I spend a lot of time cooking indoors in restaurant kitchens, but I relish any chance I get to be outside grilling over an open fire. The sun and fresh air, the aroma, the flames—it's a hard activity to beat. I like to cook my steak in a slightly unconventional way: After a sear over a super-hot fire, I move it away from the hottest coals and baste it in rendered dry-aged beef fat, which adds incomparable depth of flavor.
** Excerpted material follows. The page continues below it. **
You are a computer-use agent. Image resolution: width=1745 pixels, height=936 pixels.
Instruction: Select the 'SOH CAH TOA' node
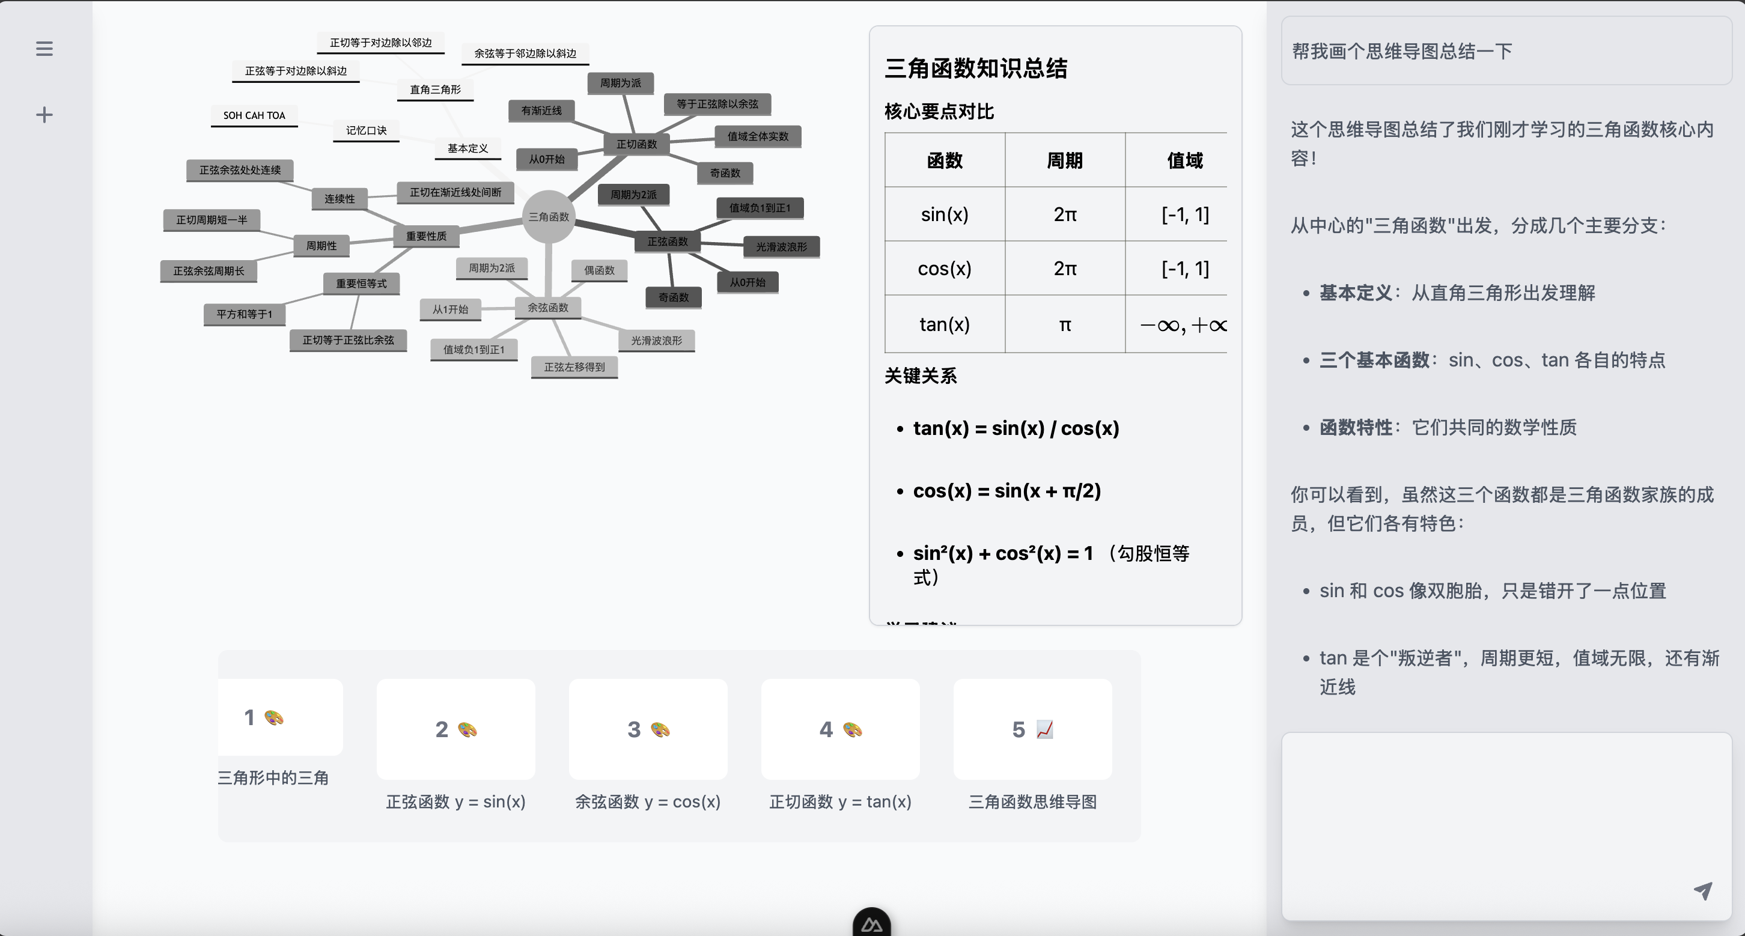click(253, 115)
I then finish with another last-minute sear for a beautifully charred crust.

Best Baste

Next time you're at the butcher, ask for leftover fat scraps trimmed from dry-aged beef, then render the fat and use it to baste a steak; it will enrich the meat's natural beefy flavor.

Salt and Smoke

I like to season the steak with a blend of coarse smoked sea salt and seaweed salt to enhance its smoky grilled flavor and add umami and crunch.

Souped-Up Sauce

Instead of sticky-sweet bottled steak sauces, I prefer my own concoction. Packed full of garlic, hot and sweet peppers, fish sauce, and herbs, it adds punch to the flavor of the charred meat. This will be the signature sauce at Quality Italian in New York City, which is set to open later this year.

Clean Heat

The ultimate crust requires a fast kiss of heat over immaculate blazing coals. Binchotan, a traditional Japanese charcoal that burns hot and clean, is my go-to.

Craig Koketsu is the chef-partner of New York City's Quality Meats.